俺は上京への期待を胸に、心を躍らせていた。夢だった雑誌編集長にはまだ程遠いが、仕事を心から楽しんでいた。


「あの、すみません」


と雑誌の記事の資料集めに山の中へ行っていた時、同級生ぐらいの1人の青年が声をかけてきた。


「はい、なんですか?」


「何をそんな調べてるんですか?」


目をクリクリさせて聞いてきた彼は、ガッチリとした体型にすらっと伸ばした足で、スタイル抜群だった。

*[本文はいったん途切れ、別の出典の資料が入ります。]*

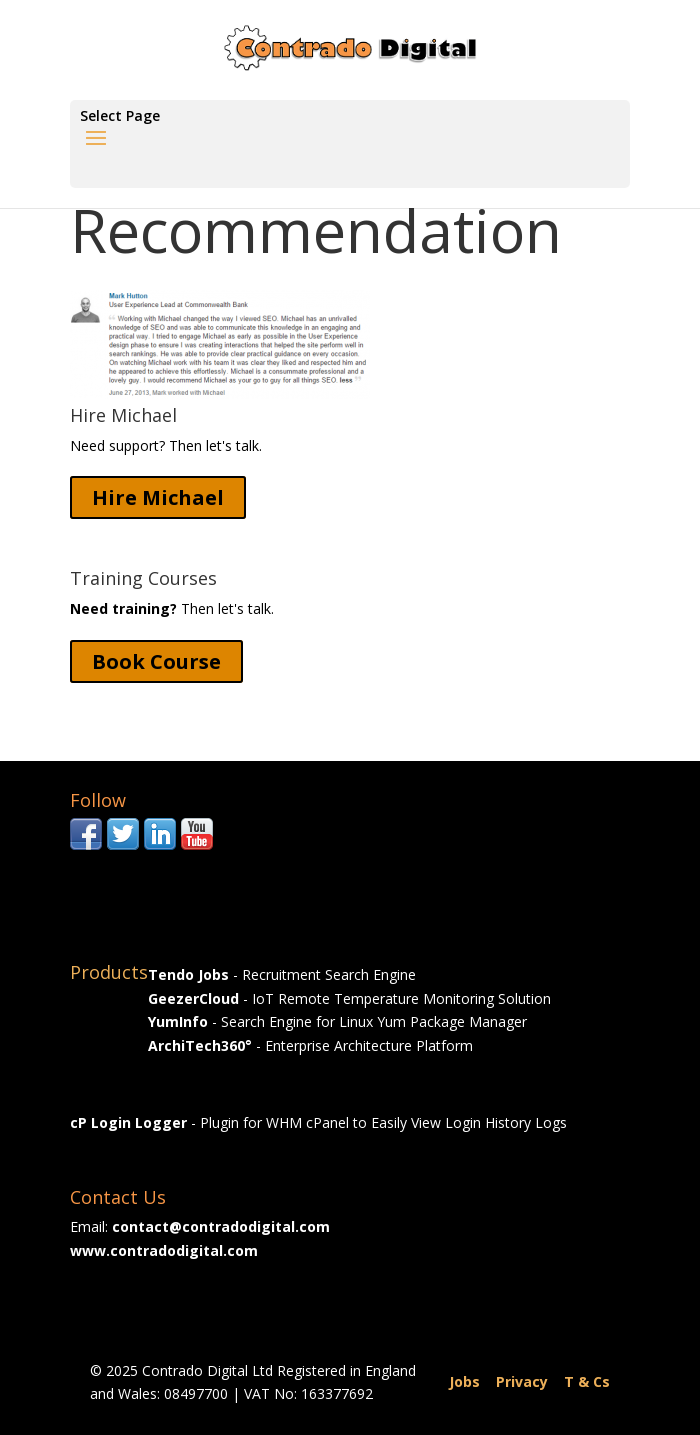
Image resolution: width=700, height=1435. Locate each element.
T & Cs (587, 1381)
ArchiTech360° (200, 1045)
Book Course (156, 661)
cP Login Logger (128, 1122)
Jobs (464, 1381)
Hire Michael (158, 497)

「今度とある雑誌で取り上げる記事の内容です。来月ここに流星群がふるということを聞いたので、綺麗に見える場所を少し調べておこうと思って」


「あーそうだったんですね!熱心に調べているので、何かあるのかなーと思って」


と彼は笑った。


「来月の流星群がふる場所ならここじゃなくて、あっちのほうが綺麗に見えますよ」


「そうなんですか!ありがとうございます」


俺は彼に案内されながら、山の中へと登っていった。

着いたところは山の山頂で、町を見渡せてとても綺麗だった。


「こんなところに、こんな綺麗な場所が、」


「驚いたでしょ?ここは穴場スポットなんです。あまり利用者も少ないし、この辺で1番高いから、きっと流星群も綺麗に見えると思いますよ」


「わざわざありがとうございます!これはいい記事が書けますよ!編集長にも認めてもらえます」


「いえいえ、あなたが熱心に調べられていたので」


「本当に助かりました!」


「まだ見習いなんですか?」


「あ、はい。まだ全然認めてもらえてないので、すごく下っ端なんですけどね」


俺はその場を明るくするように「あはは」と笑う。それと同時に彼は真剣な顔つきになっていった。

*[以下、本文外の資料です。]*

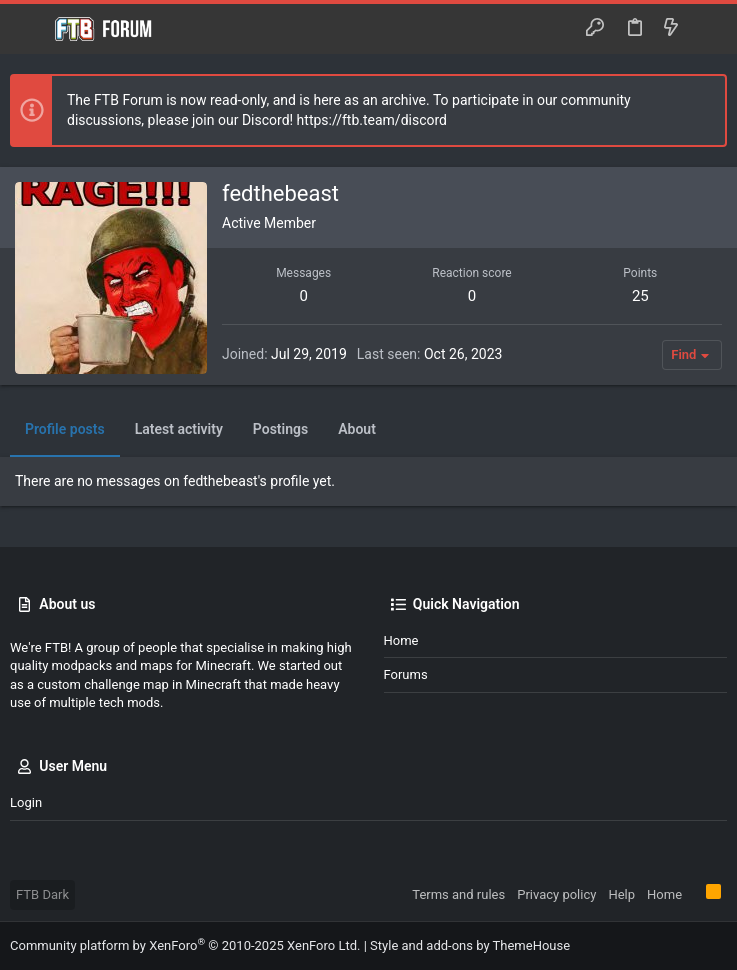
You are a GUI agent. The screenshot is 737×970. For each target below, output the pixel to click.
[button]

「…人に認めてもらえないで、ずっと下っ端なままで、人生楽しいですか?」


「え?急にどうしたんですか?」


「あ、すみません。気になってしまったので、」


「全然いいですよ。あ、さっきの質問の答えは俺の人生は楽しいですね!」


「楽しい、ですか?下っ端なのに?」


「はい、だって夢を叶えている真っ最中なので!楽しいに決まってるじゃないですか?」


俺は夢を追いかける楽しさを思い出し、彼の前で熱く語ってしまう。


「一度は、死のうと考えたことありますよね?」


「それはもちろん。生きてるんですから。誰だって死のうなんて考えたことありますよ!」


「人間は、夢を叶えるためなら生きていけるんですか?」


「全員がそうとは限らないけど、俺はそう思いますよ!」


俺は彼に明るくVサインを見せ、ニヒヒと笑ってみる。すると、それが面白かったのか、彼も笑っていた。


「初めてあなたのような方に出会えました。感動です」


「感動って、いいすぎですよー。あ、お名前聞いてもいいですか?不思議な質問ばかりするので、気になりました」


「え、僕の名前は後藤流唯です。」


「後藤流唯、、いい名前ですね。あ、俺の名前は斉藤涼太です。よろしく!」


彼によろしくの握手をするつもりで手を出した。流唯さんは俺の手を握り返してくれて


「涼太さんは普通の人間とは違いますね」


と不思議な言葉をかけてきた。

彼が突然消えるまでの3ヶ月間、一人の友達として過ごした。「涼太」と呼ぶ彼の姿は、所々に切なさや儚さがあったが、明るく綺麗だった。

彼と出会って3ヶ月ぐらい経った頃、俺に「今までありがとう。夢に向かって頑張って」と書いた手紙を残して、俺の前から姿を消した。